Dos restaurantes uruguayos se colaron en el escaparate de sabores y platos internacionales. Se trata de Isa y Tabaré, dos emprendimientos que vienen causando muy buena impresión en la exigente prensa especializada de la ciudad. Debe explicarse el término «uruguayo». No se trata de que la carta esté exclusivamente compuesta por platos uruguayos; no son parrilladas ni restaurantes con lo que en Estados Unidos llaman menúes meatcentric («carnecéntricos»). Sí se destaca el chivito como plato insignia, pero en ambos el abanico es amplio y las opciones son diversas.
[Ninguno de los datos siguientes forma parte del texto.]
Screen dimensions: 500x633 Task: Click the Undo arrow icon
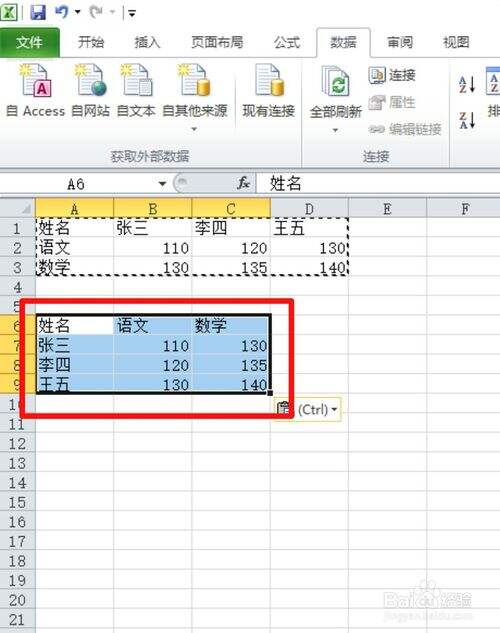tap(62, 12)
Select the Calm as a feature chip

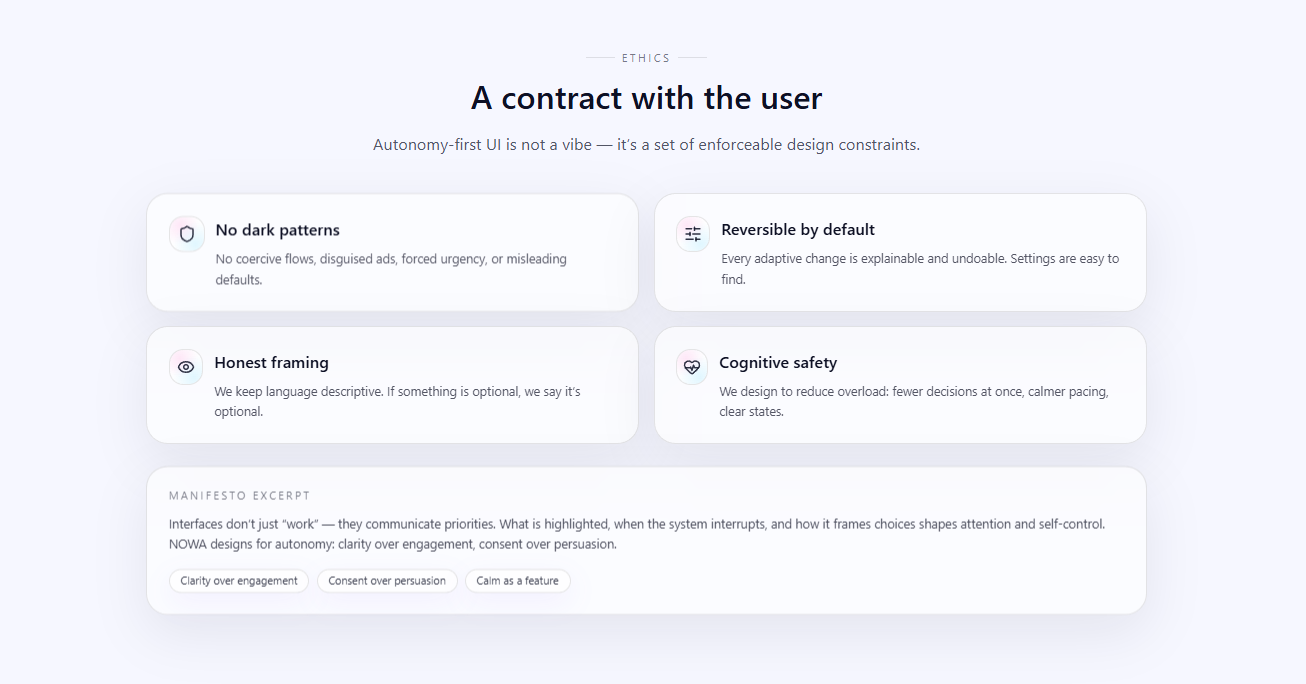517,581
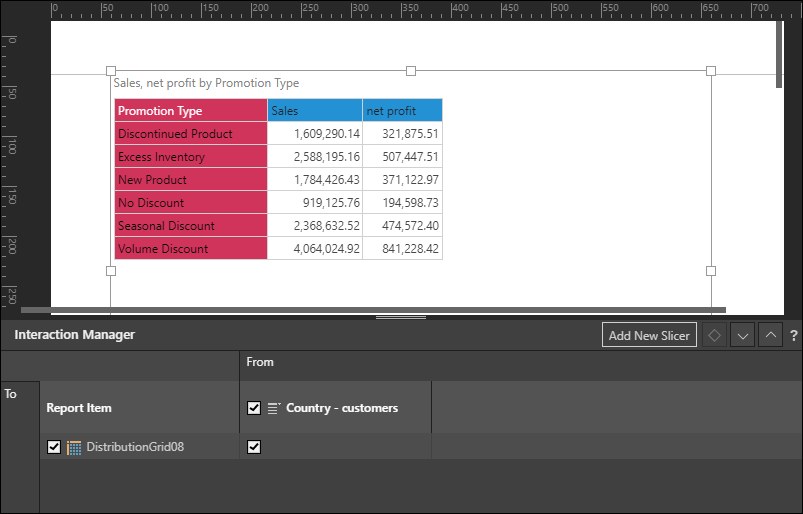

En ambos casos, también, los dueños de estos locales son en su mayoría uruguayos y también sus chefs.
De las manos de Mattos
Ubicado en el número 348 de la avenida Wyeth, a escasas tres cuadras del puente de Williamsburg, Isa es una propuesta comandada por el chef uruguayo radicado en EEUU Ignacio Mattos, quien ya había tenido una destacada actuación cocinando en el prestiogioso restaurante Il Bucco del Soho, entre otros.
Mattos apunta a una cocina de alto nivel, donde los elementos locales en su menú se fusionan con platos de diseño.
Para este emprendimiento, que fue lanzado en la segunda mitad del año pasado, Mattos se asoció con el restaurante Freeman’s, una referencia en cocina fina en Nueva York.
Las repercusiones positivas fueron casi inmediatas. Una crítica culinaria de la revista Time Out consideró a Isa como un gran sitio de la alta cocina.
Un dj francés y dos criollos
En el número 221 de la calle First, apenas a tres cuadras de Isa, se encuentra Tabaré, un restaurante ambientado con tablones de madera en las paredes, sillones con mullidos almohadones, la chance de comer afuera tanto de día como de noche en un patio trasero con vista a las escaleras de incendio de las casas contiguas (escenografía por demás woodyallenesca) y una iluminación intimista y focalizada.
Los dueños de Tabaré son el francés Bruno Gervais y los uruguayos Diego Olave y Ramiro Lescano. Gervais es un ex DJ francés que llegó a Uruguay, se hizo amigo de Olave y Lescano, y luego los tres se establecieron con este emprendimiento en Estados Unidos.
El menú de Tabaré tiene varios toques muy familiares para un ojo oriental. Desde el diseño, basado en la tipografía de las clásicas hojas Tabaré, hasta los ravioles caseros, los mejillones a la provenzal, un churrasco (al que se le acepta con un toque foráneo de rúcula), empanadas caseras y chorizos con cebolla y pimientos.
En Williamsburg, Brooklyn. Pero como en casa.